Nothing however would be as equally disastrous as Napoleon's invasion of Russia. Seeking to punish Tsar Alexander I for his backing out of the Continental System, Napoleon invaded the Russian Empire. The French Emperor would have victory after victory, but as Russia withdrew, the Russians burnt their own cities and farms. As the winter came the French had no resources and they had to retreat with very heavy losses. Seeing Napoleon as weak, the rest of Europe joined in to help destroy him. The French were eventual overwhelmed and were forced to surrender. Napoleon would be exiled to Elba, and King Louis XVIII was put on the throne that his brother had lost.


(Tsar Alexander I of Russia)


(King Louis XVIII brother of the murdered King returns to the family throne.)

Napoleon was restless in Elba and plotted his way back to the throne of France. King Louis XVIII had made quite a mess of things, just like his brother, and Napoleon would land in France to claim what he felt was rightfully his.

“It was surely one of the boldest acts in history, Napoleon landed on the southern coast of France with 1,000 soldiers, two cannons and some very fiery words set forth in three proclamations, one to the French people, one to the French army, and one to the Old Guard.” p.375


Napoleon's new reign would last one hundred days. This brief reign would cause immediate war. Napoleon would fight his last battle at Waterloo, where he lost to allied forces under the command of the Duke of Wellington.


(The Duke of Wellington, the man who finshed Napoleon)



This time Napoleon would be exiled to St. Helena where he would remain in a gilded cage until his death. Napoleon's legacy is a mixed one, Asprey's work on him stands out because he does not give in to either side, the British paint him as a monster and the French a saint. He was both and neither, Asprey presents Napoleon as an incredible human being and that is it. He is a man who was the winner of a thousand battles who was ultimately brought down in the end. He took on the entire world and lost but he is remembered for taking it on.
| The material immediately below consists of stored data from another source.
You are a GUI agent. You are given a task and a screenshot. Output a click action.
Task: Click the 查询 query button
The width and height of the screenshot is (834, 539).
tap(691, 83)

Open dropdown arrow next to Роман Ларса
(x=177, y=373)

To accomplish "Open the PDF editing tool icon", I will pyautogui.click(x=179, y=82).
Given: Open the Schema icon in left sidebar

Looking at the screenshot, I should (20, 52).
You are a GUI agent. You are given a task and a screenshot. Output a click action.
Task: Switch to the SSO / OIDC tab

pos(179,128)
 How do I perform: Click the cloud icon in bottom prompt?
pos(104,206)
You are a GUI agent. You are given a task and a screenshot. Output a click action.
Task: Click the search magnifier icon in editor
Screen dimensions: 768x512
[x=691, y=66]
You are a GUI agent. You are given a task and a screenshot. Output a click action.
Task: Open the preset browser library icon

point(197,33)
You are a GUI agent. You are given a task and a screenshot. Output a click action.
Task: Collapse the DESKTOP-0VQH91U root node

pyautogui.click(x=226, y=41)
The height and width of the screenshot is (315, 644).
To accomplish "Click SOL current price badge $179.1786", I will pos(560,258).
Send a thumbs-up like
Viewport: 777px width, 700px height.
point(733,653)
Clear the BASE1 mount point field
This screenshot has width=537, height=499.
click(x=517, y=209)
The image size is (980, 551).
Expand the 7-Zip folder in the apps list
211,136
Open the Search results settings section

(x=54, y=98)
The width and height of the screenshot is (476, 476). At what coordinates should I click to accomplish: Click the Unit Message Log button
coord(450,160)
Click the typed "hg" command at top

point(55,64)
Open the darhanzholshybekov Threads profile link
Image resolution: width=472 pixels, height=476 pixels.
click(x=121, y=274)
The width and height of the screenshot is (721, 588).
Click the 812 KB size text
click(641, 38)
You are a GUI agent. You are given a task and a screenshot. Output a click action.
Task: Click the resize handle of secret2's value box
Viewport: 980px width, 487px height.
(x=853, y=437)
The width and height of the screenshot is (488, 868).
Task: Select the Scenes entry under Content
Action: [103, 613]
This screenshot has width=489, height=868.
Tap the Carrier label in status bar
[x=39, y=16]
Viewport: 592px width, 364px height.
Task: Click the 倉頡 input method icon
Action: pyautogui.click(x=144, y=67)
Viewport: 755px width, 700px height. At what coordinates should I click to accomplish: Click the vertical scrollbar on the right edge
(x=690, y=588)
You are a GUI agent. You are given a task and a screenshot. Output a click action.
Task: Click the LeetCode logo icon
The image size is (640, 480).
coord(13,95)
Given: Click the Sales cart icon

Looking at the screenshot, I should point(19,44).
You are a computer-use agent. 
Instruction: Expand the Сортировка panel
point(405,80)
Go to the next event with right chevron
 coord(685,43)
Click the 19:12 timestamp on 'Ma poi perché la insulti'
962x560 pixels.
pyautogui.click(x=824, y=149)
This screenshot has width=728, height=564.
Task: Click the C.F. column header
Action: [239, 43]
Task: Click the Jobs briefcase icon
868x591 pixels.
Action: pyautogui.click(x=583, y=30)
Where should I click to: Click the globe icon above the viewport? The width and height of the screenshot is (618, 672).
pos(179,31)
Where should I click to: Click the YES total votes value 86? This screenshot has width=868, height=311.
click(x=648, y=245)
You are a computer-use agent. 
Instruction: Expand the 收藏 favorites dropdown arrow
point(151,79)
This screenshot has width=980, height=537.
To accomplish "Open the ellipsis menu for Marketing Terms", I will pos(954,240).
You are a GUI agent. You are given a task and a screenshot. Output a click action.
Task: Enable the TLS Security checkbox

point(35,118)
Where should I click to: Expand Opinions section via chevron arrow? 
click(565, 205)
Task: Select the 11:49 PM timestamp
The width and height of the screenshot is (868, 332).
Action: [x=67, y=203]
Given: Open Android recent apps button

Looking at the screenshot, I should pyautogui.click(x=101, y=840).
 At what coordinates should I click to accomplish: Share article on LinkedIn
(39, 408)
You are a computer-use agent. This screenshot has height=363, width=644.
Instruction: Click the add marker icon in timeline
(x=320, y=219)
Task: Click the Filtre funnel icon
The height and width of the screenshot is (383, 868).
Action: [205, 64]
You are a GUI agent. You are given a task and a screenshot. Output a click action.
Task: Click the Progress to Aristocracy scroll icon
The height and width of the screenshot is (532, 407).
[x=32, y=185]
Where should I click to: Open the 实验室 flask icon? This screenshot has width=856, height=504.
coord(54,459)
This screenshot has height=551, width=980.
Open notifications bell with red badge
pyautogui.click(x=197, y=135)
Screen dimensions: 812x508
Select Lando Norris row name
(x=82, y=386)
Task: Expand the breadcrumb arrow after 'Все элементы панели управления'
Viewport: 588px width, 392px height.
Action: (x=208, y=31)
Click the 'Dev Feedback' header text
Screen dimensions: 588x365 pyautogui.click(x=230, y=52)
*These were of course the original guerrilla forces.

{Video is taken from the 2002 TV movie Napoleon}

Sunday, June 27, 2010

FROM SOILDER TO EMPEROR


A review of Robert Asprey’s The Rise of Napoleon Bonaparte (2000)

(Rating 4 of 5)

Robert Asprey’s book traces the journey of a small boy from Corsica, on a journey from solider to emperor. He would turn the entire world on its ear; nothing would ever be the same again because Napoleon existed. He would knock kings off their ancient thrones and put his own relatives upon them. He would win battles against formidable odds; he would make incredible discoveries from his time in Egypt that would change the way we look at ancient history. He was a man who fought in the army of the Republic but would give himself a crown. There are more books written about this man then any other. Yet, he loses in the end. However, this book is not about his defeats but about how he rises to become the most powerful man in world who is sitting in the center of the stage.

Napoleon starts his life in Corsica, one year after France annexed it, during the reign of King Louis XV. Asprey covers a great deal of his early years growing up in Corsica under the watchful eye of his mother, Letizia Ramolino, then being sent to school in mainland France. He was able to get into French school because his father, Carlo Bonaparte, was the Corsican representative to the court of King Louis XVI. School is difficult for him; he always teased and made to feel like an outsider because of his accented French. Nevertheless, he did well at French military school and was commissioned in the French Army.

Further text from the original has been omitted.